FORTH was created back in 1968 on an IBM 1130 by Charles Moore

Note

Programming in Forth is generating higher levels of abstractions, until you have a language well fitted to solve your problem. Forth strongly encourages the hacker’s paradigm of “plan one to throw away”. It is often cheaper to rewrite a program once you understood what you really wanted instead of living with something that is broken by design. The assumption that it just needs someone clever enough to do the design right in the first place usually is void - noone can look into the future, and without the experience of using the beast, nobody really knows what to put in. - Bernd Paysan

Is Forth Interpreted or Compiled ?

It’s important to be clear: while forth systems are certainly interactive and have an interpreter, definitions of forth words (procedures) are almost always compiled as they are read in. Forth programs run at close to machine code speed. (Usually a factor of ~2 slower due to the use of threaded code, but this can be made up for in other ways.) Forth is very close to the metal.
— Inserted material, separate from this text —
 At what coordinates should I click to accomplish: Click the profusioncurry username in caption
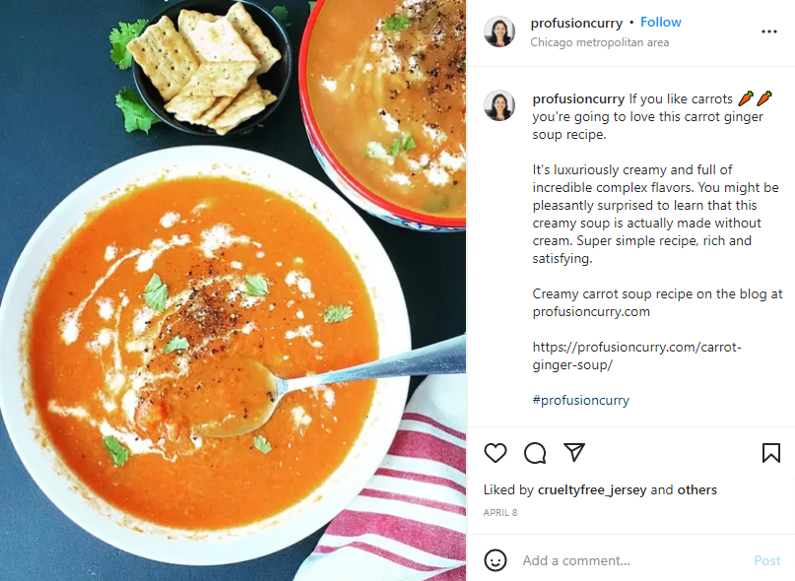578,98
It’s actually more complicated than this (of course!) because forth words (procedures) can themselves control the parsing and compilation process in ways that will make your head spin. This is part of what makes forth incredibly fun and powerful. Read Starting Forth and an implementation like JONESFORTH for more information. - Tim @ hackaday.com

The Forth Philosophy

If Forth has a credo, it might be summed up as smallness, simplicity, and speed. Forth programmers traditionally disdain the flashy user interfaces and elaborate error handling that characterize most integrated environments nowadays. This attitude has its benefits “ for example, a self-contained interactive Forth system including an editor, assembler, and even multitasking support can easily be put in an 8 KB EPROM. It also has its drawbacks “ runtime error checking in a Forth system is virtually absent (unless it happens to come “for free,” such as divide-by-zero detection on the Intel 80x86 family). Frequent total system crashes during Forth program development are taken for granted; indeed, they are expected.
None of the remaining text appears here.